**SUPPLIED MATERIAL:**
....................

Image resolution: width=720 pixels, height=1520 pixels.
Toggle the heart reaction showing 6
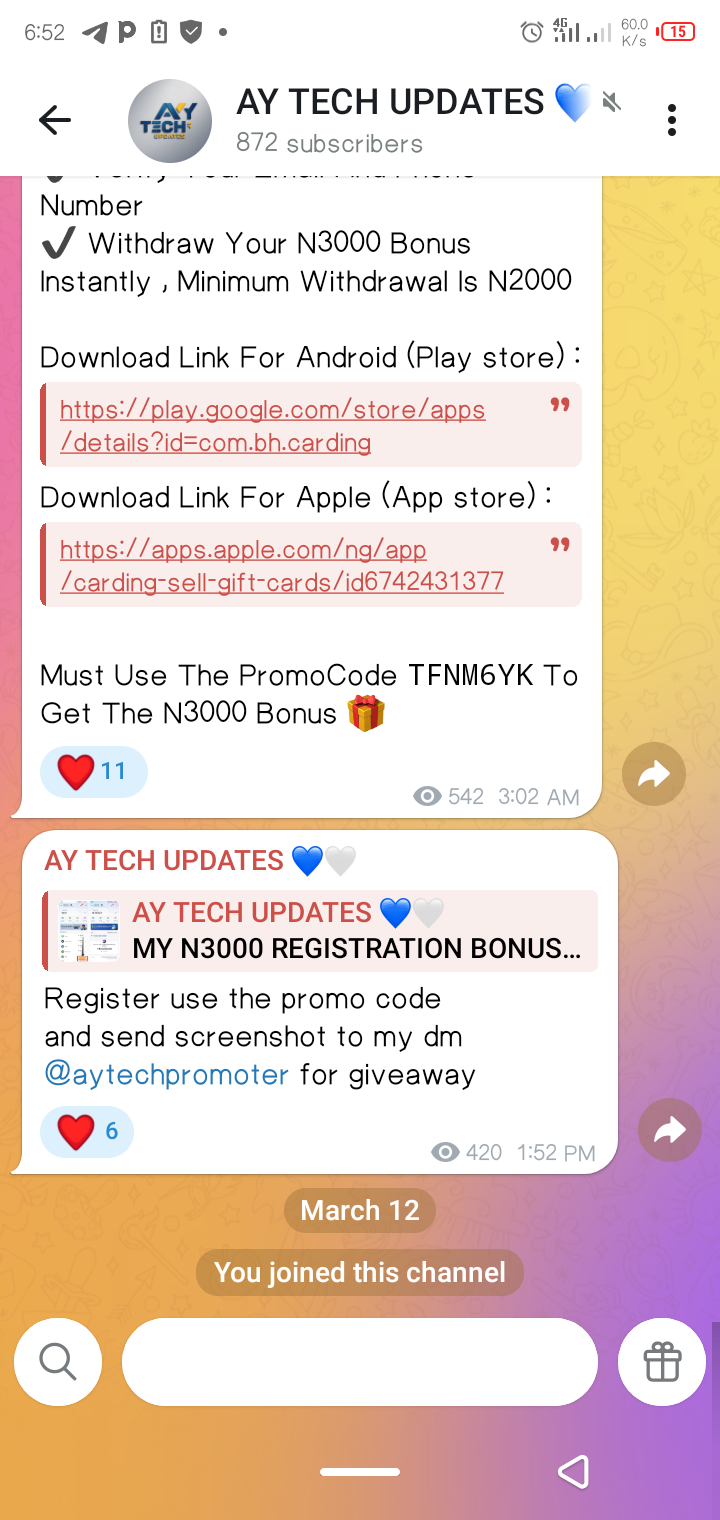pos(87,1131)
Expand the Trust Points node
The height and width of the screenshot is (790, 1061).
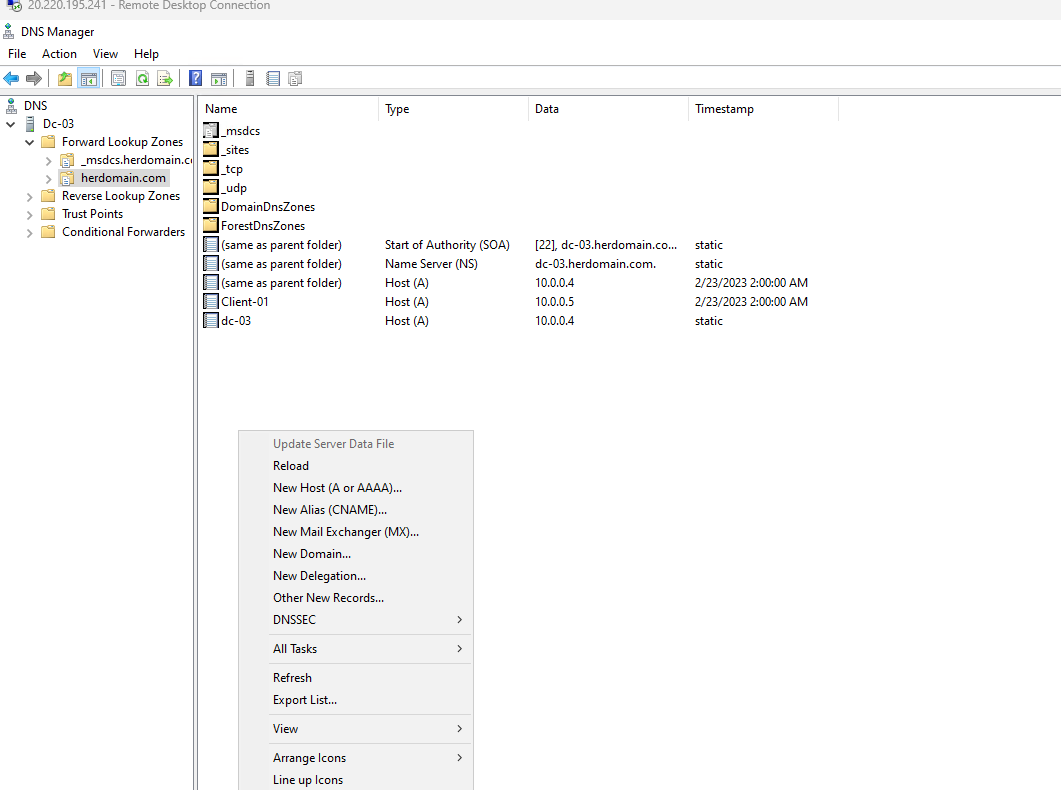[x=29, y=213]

....................

**TASK REQUIREMENTS:**
For this exercise, print all of the entries exactly as they appear, but without pictures.

**ANSWER BELOW:**
Image resolution: width=720 pixels, height=1520 pixels.
Toggle the heart reaction showing 6
pos(87,1131)
Expand the Trust Points node
The height and width of the screenshot is (790, 1061).
[x=29, y=213]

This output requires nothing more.